5 Delicious Foods for New Moms
New moms have a plethora of reasons to change their eating habits. First, breastfeeding moms want to ensure they are supplying their baby with healthy milk. Second, new moms want to shed those baby pounds. A third reason to change eating habits and eat better is to enhance the quality of your health. Of course there are far more reasons to start eating healthy as a new mom. Now you’ve got a whole lot more to live for and there is nothing in this world that is more precious than that beautiful baby you’re staring at. Take a look at five delicious, nutritious foods that should be on the menu after you deliver your little one.
Water. Our bodies are made up of almost all water. We lose that water through urination, sweating and other bodily fluids. To stay hydrated, that water must be replaced. Consuming eight, 8-ounce glasses of H2O daily will not only help keep your body hydrated, it will also keep you filling fuller so you are less likely to overeat. Reach for water rather than juices or sweet colas and benefit yourself and your baby.

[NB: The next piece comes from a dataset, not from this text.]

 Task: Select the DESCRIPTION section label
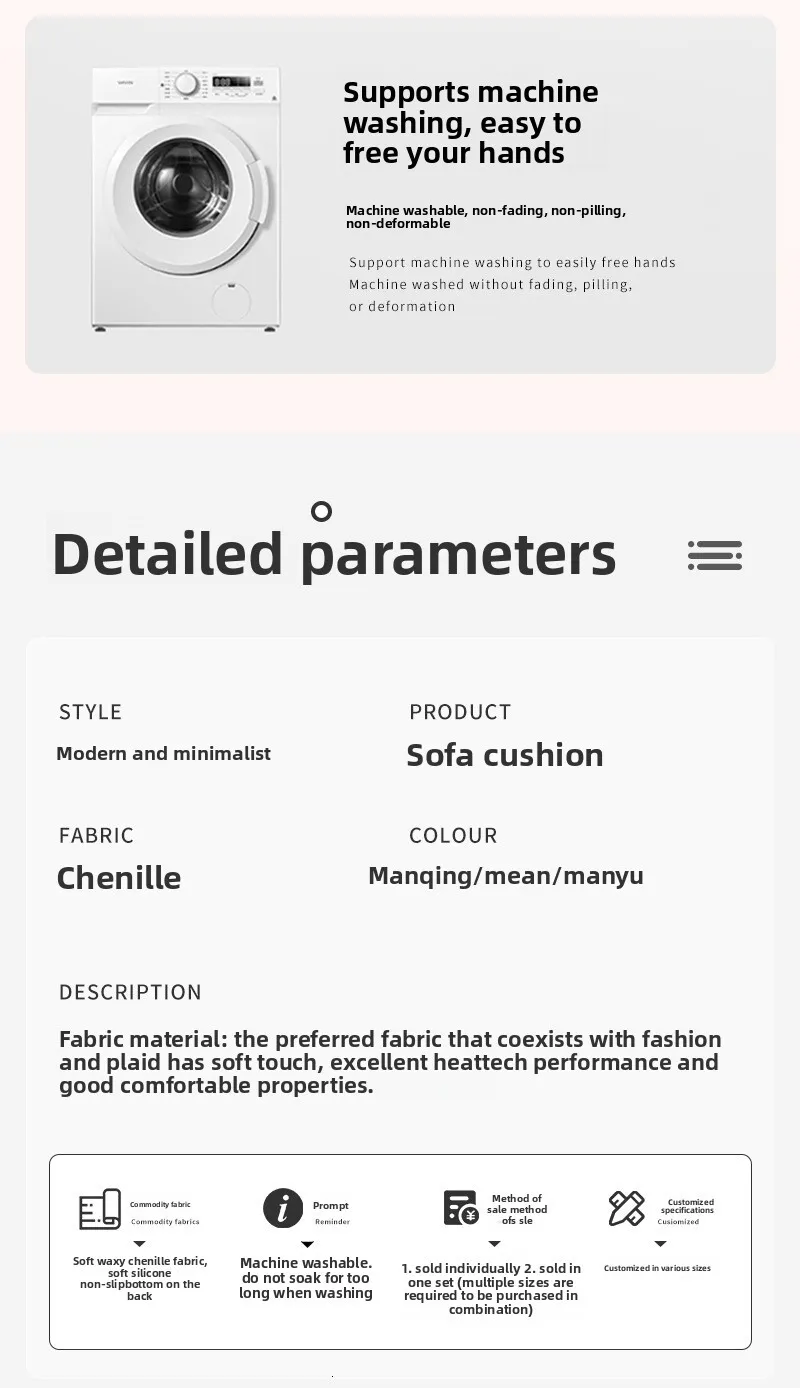(x=130, y=992)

Salmon. DHA is packed inside of salmon. DHA is a critical component in the development of the nervous system of your baby. Adding Salmon to the diet is a great idea for breastfeeding mothers. While DHA is found in breast milk, research shows that those amounts increase in women who have diets high in DHA rich foods. In addition to providing excellent nutrition for your newborn, the DHA in salmon may also help prevent postpartum depression. Add salmon to the menu once or twice per week.
Blueberries. Fresh fruits are an excellent choice to satisfy your sweet tooth and to help you build vitamins and minerals needed by the body. Blueberries are also packed with carbohydrates so consuming them will help you feel more energized.

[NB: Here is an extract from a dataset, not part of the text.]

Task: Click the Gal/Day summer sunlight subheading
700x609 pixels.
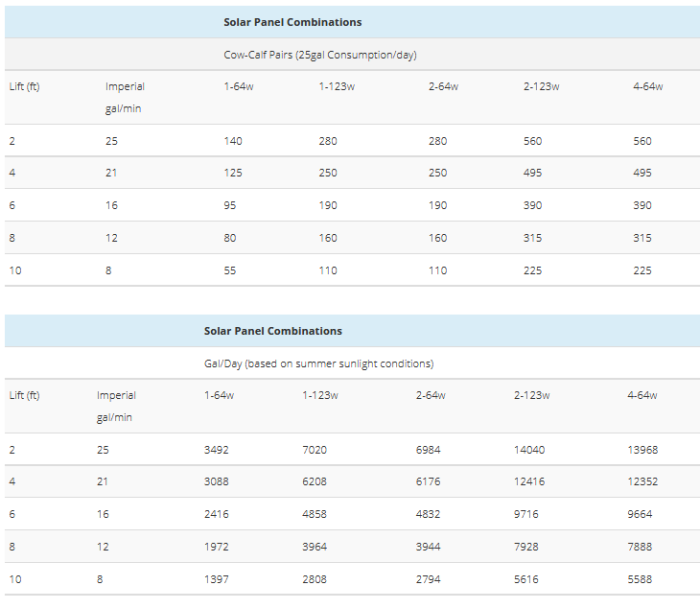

Leafy Green Vegetables. Spinach, turnip Greens, and broccoli should be included in the menu every night of the week if possible, but no less than two to three times. These green leafy vegetables taste great and provide you with an exuberant amount of Vitamin A, Vitamin C, Iron and even Calcium!
Milk. Milk is important for breastfeeding moms since it provides Vitamin D and Calcium for baby’s milk. Drink at least three servings of the white stuff each day. Choose 1% milk, which is low in saturated fat but high in the nutrients that you (and your baby) need.